Ultimes tractations pour réformer la fiscalité des entreprises

Pour Geoffroy Roux de Bezieux (au premier plan à côté de Pierre Gattaz), les Assises de la fiscalité sont un "pétard mouillé".

Pour Geoffroy Roux de Bezieux (au premier plan à côté de Pierre Gattaz), les Assises de la fiscalité sont un "pétard mouillé". - Crédits photo : nom de l'auteur / SOURCE

Les groupes de travail doivent rendre leurs conclusions mardi 25 mars au gouvernement. Quelques pistes ont commencé à filtrer. Mais pour le Medef, le compte n'y est toujours pas.

Lancées fin janvier, les Assises de la fiscalité des entreprises arrivent à leur terme. Les groupes de travail doivent rendre leur conclusions demain mardi 25 mars. Tout l'objectif est de s'aligner sur la fiscalité allemande d'ici à 2020, c'est en tout cas l'objectif affiché par François Hollande.

Or, si l'on en croit le Medef, cela suppose de baisser les impôts des entreprises de 50 milliards au total, soit 25 milliards à mi-parcours, d'ici la fin du quinquennat.

Pour l'instant nous dit-on au Medef, on est loin, très loin du compte puisque selon les toutes premières pistes qui ont commencé à filtrer, on serait sur une baisse de l'ordre de 5 à 8 milliards d'euros dans le cadre de ces assises de la fiscalité.

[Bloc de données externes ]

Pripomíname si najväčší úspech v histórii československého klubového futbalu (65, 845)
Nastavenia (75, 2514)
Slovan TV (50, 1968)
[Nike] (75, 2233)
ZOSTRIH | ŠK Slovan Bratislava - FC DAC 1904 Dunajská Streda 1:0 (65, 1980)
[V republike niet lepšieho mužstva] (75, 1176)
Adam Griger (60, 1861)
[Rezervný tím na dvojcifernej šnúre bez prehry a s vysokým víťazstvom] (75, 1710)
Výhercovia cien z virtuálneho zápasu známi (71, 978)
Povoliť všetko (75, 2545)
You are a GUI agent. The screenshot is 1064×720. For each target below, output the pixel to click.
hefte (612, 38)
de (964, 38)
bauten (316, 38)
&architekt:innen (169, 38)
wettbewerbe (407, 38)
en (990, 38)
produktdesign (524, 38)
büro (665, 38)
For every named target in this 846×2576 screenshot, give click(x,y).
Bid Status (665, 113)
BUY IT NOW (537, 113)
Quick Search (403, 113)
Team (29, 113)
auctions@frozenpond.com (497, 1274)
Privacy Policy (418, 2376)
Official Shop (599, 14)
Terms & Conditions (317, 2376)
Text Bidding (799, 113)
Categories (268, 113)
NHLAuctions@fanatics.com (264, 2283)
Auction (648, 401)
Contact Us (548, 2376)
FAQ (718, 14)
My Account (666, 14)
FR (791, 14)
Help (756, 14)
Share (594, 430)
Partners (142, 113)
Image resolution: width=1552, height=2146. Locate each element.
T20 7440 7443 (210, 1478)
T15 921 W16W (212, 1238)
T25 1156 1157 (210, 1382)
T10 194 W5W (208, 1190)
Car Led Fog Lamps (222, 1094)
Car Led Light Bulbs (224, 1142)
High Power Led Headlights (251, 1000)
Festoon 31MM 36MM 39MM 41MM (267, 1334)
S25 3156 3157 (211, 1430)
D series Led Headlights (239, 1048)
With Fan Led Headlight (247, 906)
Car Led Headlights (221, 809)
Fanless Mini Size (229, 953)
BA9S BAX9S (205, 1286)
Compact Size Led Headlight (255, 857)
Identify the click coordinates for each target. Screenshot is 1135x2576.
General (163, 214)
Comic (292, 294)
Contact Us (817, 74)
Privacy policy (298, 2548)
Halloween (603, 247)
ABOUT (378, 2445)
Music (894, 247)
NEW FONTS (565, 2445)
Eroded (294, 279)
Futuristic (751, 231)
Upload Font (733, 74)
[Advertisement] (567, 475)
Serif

Jouer à armes égales avec l'Allemagne

Le Medef commence déjà à faire monter la pression. C'est un pétard mouillé, cela va provoquer un choc certes mais un choc de défiance prévient Geoffroy Roux de Bézieux, le vice-président de l'institution.

On ne demande pourtant pas d'aligner la fiscalité sur l'Irlande ou le Bengladesh. Mais juste de pouvoir jouer à arme égale avec nos concurrentes allemandes nous résume un porte-parole du Medef.